A local-first application must be able to create records while disconnected. That single requirement invalidates the most common pattern in server-side Postgres development: the SERIAL or IDENTITY column.

A SERIAL primary key is a server-managed sequence. Every INSERT must round-trip to the server to obtain the next value. If the client is offline, that round-trip is impossible. The client cannot buffer the record, cannot reference it from other records, and cannot continue working. Server sequences are not just inconvenient — they are architecturally incompatible with offline-first workflows.

The replacement is client-generated IDs: values the client can produce locally, without any coordination, that will still be globally unique when eventually synced to the server.

Drop SERIAL, keep UUID

If your existing Postgres schema uses SERIAL, BIGSERIAL, or GENERATED ALWAYS AS IDENTITY, those columns must be replaced before introducing a sync layer. There is no workaround.

UUID, UUIDv7, and ULID

Three options dominate the space. They share the property of being generatable on the client, but differ meaningfully in performance characteristics on the server.

UUID v4 is the baseline. It is natively supported in every client environment, trivial to generate in JavaScript (crypto.randomUUID()), and rounds correctly through Postgres. The cost is index fragmentation: because v4 values are random, each new insert lands at a random position in the B-tree index, causing page splits and scattered writes.

UUIDv7 solves this. Its 48 most-significant bits are a Unix epoch timestamp, so new inserts sort to the end of the index rather than scattering. The result is append-like behaviour — similar to what you had with sequences, without the server dependency. Postgres 18 adds a native uuidv7() function, making this the recommended default for new schemas targeting modern Postgres. For Postgres 17 and earlier, extensions like pg_uuidv7 provide equivalent functionality.

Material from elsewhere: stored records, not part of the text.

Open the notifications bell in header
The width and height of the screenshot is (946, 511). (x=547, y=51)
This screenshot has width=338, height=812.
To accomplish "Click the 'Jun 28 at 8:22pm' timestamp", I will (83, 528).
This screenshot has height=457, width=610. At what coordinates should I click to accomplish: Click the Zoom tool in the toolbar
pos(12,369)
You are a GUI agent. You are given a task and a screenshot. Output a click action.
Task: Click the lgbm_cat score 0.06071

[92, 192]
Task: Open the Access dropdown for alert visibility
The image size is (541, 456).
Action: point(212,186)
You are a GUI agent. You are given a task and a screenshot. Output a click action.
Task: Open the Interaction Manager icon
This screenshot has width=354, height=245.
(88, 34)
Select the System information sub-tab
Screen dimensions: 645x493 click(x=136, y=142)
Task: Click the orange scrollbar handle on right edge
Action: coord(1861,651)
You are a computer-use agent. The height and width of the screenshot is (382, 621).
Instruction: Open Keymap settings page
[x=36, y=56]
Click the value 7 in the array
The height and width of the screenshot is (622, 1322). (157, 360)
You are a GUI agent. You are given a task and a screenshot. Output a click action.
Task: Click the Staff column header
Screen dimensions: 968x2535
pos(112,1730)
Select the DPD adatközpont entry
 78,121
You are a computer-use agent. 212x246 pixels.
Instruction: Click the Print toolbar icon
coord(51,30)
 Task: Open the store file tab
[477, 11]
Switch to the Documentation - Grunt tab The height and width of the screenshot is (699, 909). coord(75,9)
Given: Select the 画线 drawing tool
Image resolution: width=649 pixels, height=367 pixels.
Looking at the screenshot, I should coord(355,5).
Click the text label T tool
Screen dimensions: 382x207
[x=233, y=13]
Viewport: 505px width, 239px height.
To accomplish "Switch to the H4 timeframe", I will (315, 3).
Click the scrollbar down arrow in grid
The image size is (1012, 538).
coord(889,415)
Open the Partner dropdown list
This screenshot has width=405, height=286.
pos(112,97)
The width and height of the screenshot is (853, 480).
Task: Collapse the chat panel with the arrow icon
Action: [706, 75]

ULID is a third option with a different encoding: 26-character base32 strings, lexicographically sortable by time prefix. The pgx_ulid extension stores them in binary, yielding roughly 30% faster ID generation than both UUIDv4 and UUIDv7 with more compact storage. The trade-off is an explicit Postgres extension dependency and slightly more ecosystem friction. ULID is worth considering for time-series or event-sourcing data where chronological ordering is load-bearing.

Fig 1
Strategy Client generation Index behavior Dependency UUIDv4 crypto.randomUUID() Random (page splits) Native UUIDv7 library or PG18 Append-like Native (PG18) / ext ULID ulid() library Append-like Extension required
Client-generated ID strategies compared

Soft deletes and tombstones

In a conventional server-only application, deleting a row with DELETE FROM items WHERE id = $1 is the obvious approach. In a local-first system, a hard delete creates an immediate problem: how does a client that was offline when the delete happened learn that the record should disappear? There is no row to replicate — the data is simply gone.

The solution is soft deletes: instead of removing the row, you mark it as deleted. The row persists in the database, carries a deleted_at timestamp (or deleted boolean), and the sync engine can replicate that change to all clients. When clients see deleted_at IS NOT NULL, they know the record has been removed.

This means deletion becomes a data update, not a destructive operation. Late-arriving deletes from disconnected clients can be sequenced correctly — the timestamp tells you when the delete happened, which is sufficient to resolve ordering. Without this, deletions would be irreproducible events in a distributed system.

The dominant pattern uses a deleted_at TIMESTAMPTZ column. It encodes both the fact and the time of deletion in a single column, which is useful for auditing and for CRDT-style last-write-wins resolution.

Partial indexes keep soft deletes performant

The obvious concern with soft deletes is that your tables grow indefinitely and your indexes include records no application query will ever return. Partial indexes address this directly.

A partial index only indexes rows that match a given predicate. For soft-delete tables:

CREATE INDEX items_active_idx ON items (user_id, updated_at)
  WHERE deleted_at IS NULL;

This index only tracks non-deleted rows. It does not grow as you accumulate tombstones, and queries filtered on WHERE deleted_at IS NULL will use it efficiently. Partial indexes are natively supported in PostgreSQL with no extension dependencies.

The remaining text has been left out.